The recognizer employed in the system is to recognize gestures by their sounds. Peak counts and amplitude is extracted from the sound of each gesture, and a shallow decision tree is used to make a decision. The system is tested by six gestures, and the accuracy is near 89%.
Discussion:
An interesting topic to recognize gestures by sounds. In the paper, authors give us several examples of the application of their system. However, I find the system seems too trivial. First, gestures are too different. Six gesture may be easily differentiated by peak counts due to different strokes. Second, the vocabulary is limited, because too many gestures have the same sound. Third, the order of strokes is very important to the system, and only specified order can be recognized. Finally, the system need a quiet environment. Though easy and convenient, the system really has many limitations.

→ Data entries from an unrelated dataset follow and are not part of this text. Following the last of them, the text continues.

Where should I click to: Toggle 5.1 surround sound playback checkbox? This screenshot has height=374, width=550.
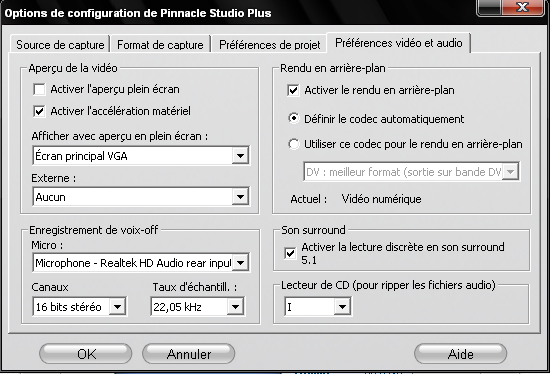pyautogui.click(x=290, y=253)
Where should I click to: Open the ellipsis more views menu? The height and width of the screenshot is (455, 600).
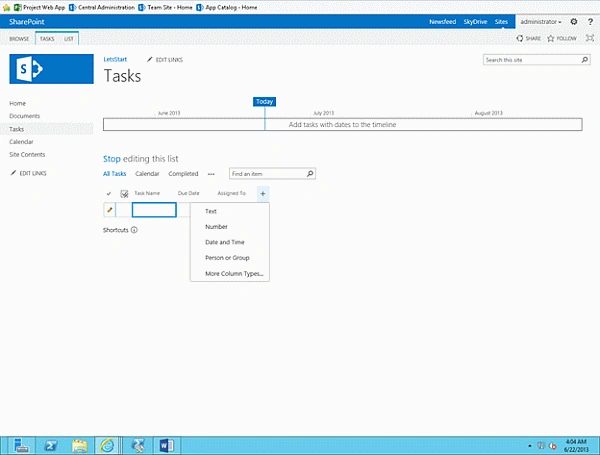[211, 174]
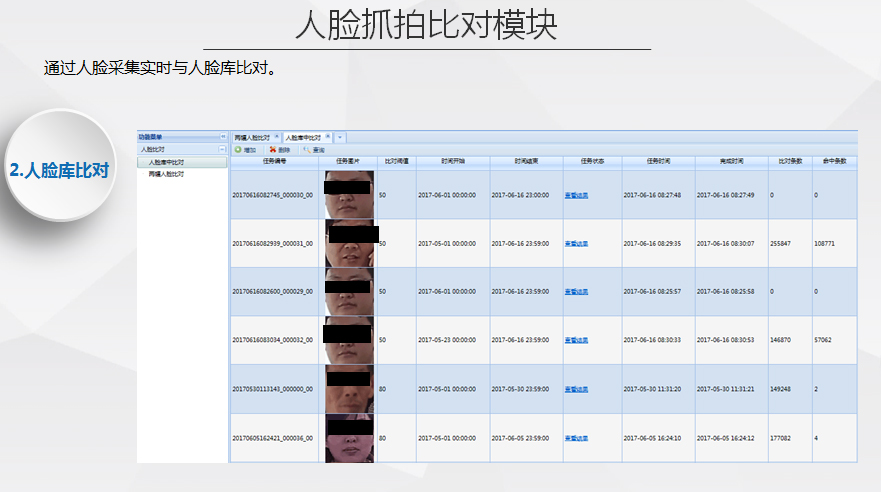Click task image thumbnail in row 20170616083034_000032_00
Screen dimensions: 881x492
point(349,340)
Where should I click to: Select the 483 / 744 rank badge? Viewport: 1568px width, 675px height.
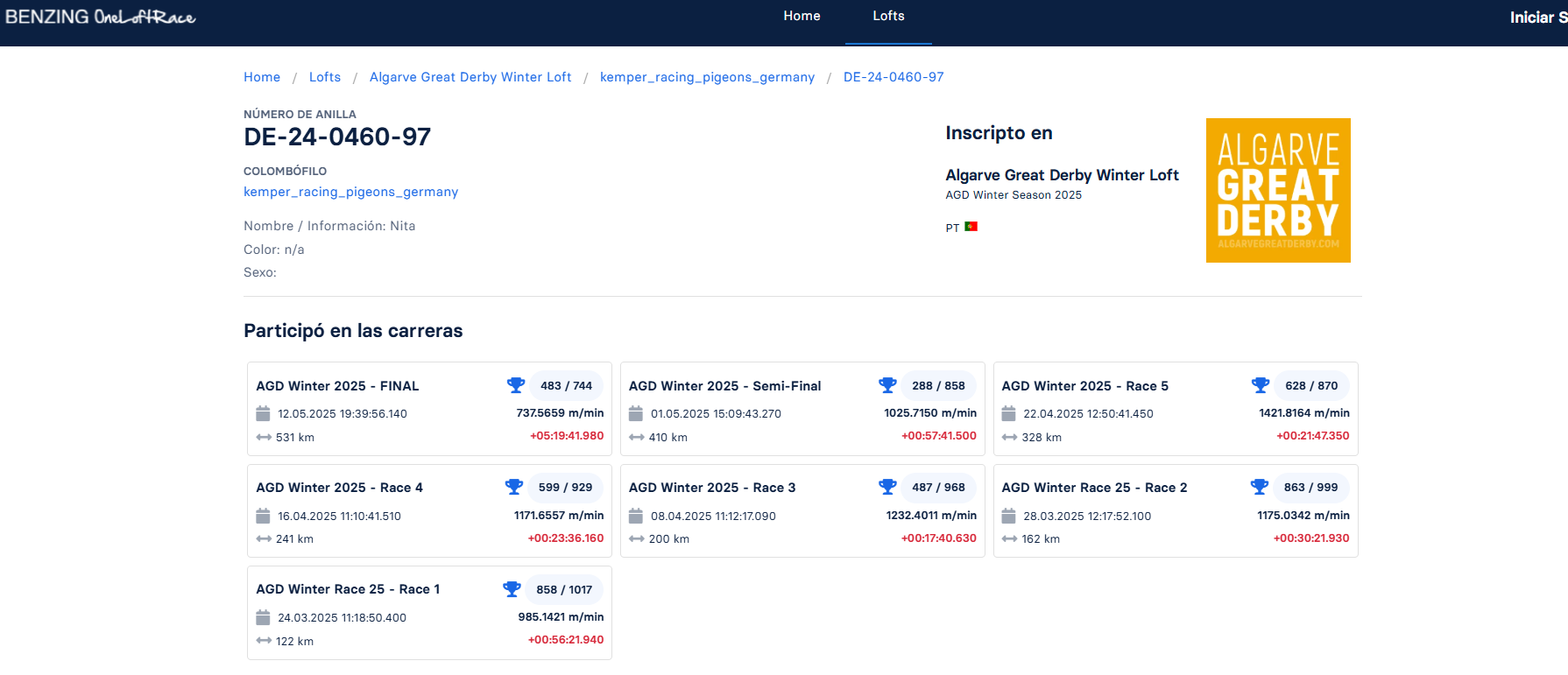566,385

Reading #28: iCanDraw? – Using Sketch Recognition and Corrective Feedback to Assist a User in Drawing Human Faces (Dixon)

Comments:
Wenzhe Li
Summary:
The paper presents a system, called iCanDraw to teach novice drawers how to draw a person's face. It can provide directions and feedbacks for users to help draw a face as accurately as possible. It is important, because users cannot always find a instructor to teach and correct them.

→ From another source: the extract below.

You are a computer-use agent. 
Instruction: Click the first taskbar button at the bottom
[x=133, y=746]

The system starts with a reference image. This image is recognized by a face recognition technique, and refined by authors in order to make the template as good as possible. The users look at the image, create reference lines, and then draw a face. Users can check whether their drawing is consistent with the template at any time, and get corrective feedback.

User studies show the good performance of the system.
Discussion:
It is a great work to teach novice drawers how to draw a face when an instructor is not available. What I appreciate more is the section of corrective feedback. In my opinion, the most important part in human-computer interaction is the feedback. The system can really give a good feedback to assist drawers to draw a beautiful image as the user study says.

However, the system is only limited to drawing a face, due to the mature techniques on face recognition. It seems not easy to extend to other pictures. I have a idea whether can allow users draw reference line themselves? Draw in the template and display in both the template and the drawing area.

Reading #27: K-sketch: A 'Kinetic' Sketch Pad for Novice Animators (Davis)

Comments:
Sam
Summary:
The paper proposes a general-purpose, informal, 2D animation sketching system, called K-Sketch, to help novices create a wide range of animations quickly.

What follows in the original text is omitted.